読書メモ1:新章 神様のカルテ

1 はじめに
 早速紹介する1冊目は,夏川草介先生の「新章 神様のカルテ」。神様のカルテシリーズは映画化もした有名作なので,ご存知の方も多いとは思います。本作はこの最新作で,大学病院編です。
 非常に心に響く名作だと思うので,紹介させていただきます。

2 ざっくりとしたご紹介
 本作は,大きく5つの話に別れており,各話ごとに起きる物語と,全体を通じて進行する1つの物語が同時に進んでいきます。
 主人公である内科医,栗原一止が大学病院に大学院生として入り,そこで患者さんと向き合いながら,様々なトラブルに向き合っていきます。
 メインストーリーは膵癌の29歳の患者さんのお話。夫と7歳になる子供がおり,とても聡明な女性として描かれています。
 本作は,特に大学病院の「医局」という一種の権力機構の特殊性から,単純に患者を助ければよい,というだけではなく,その組織のルールにも従わなければならない,というジレンマも描いており,この点が物語にしなやかな深みを与えてくれているように思います。
 各キャラクターがそれぞれに個性的ですが,それぞれの考え方を持ち,あえて言えば「この人が敵で,この人が味方」とはっきりさせることができるものではない,というところも魅力的です。そういった描写が,とてもファンタスティックなキャラクター達が,あたかも本当に存在している人なのではないかと思わせてくれます。

3 感想
 上にも書いた通り,本作のメインストーリーは膵癌の29歳の患者さんのお話です。
 彼女が膵癌に罹患していることを知り,それでも冷静に受け止めながら治療を続けた姿,冷静にふるまいつつも,なぜ自分がこんな理不尽な目にあわなければならないのかと吐露する姿,一止に「生きることは権利ではない。義務です。」と怒鳴られて,つらい状況の中でもその義務を果たそうとする姿,どれをとっても心が揺さぶられ,目頭が熱くなります。
 そして,そんな彼女のために大学病院という組織のルールをすっとばして奔走する一止の姿も,不器用ながらも本当に格好の良い生き様であると感じさせてくれます。
 2人とも,患者と医者として,立場は違いますが,人間として尊敬できる生き様を見せてくれており,そこが本作の一番の魅力であるように思います。

========

「新章 神様のカルテ」の読書メモによると、メインストーリーの29歳の患者さんはどんな病気にかかっていますか。

§ **渡されたデータ**:
========

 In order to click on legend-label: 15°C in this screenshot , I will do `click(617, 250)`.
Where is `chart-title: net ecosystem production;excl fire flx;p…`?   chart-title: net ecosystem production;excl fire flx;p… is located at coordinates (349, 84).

========

§ **あなたの答え**: 膵癌です。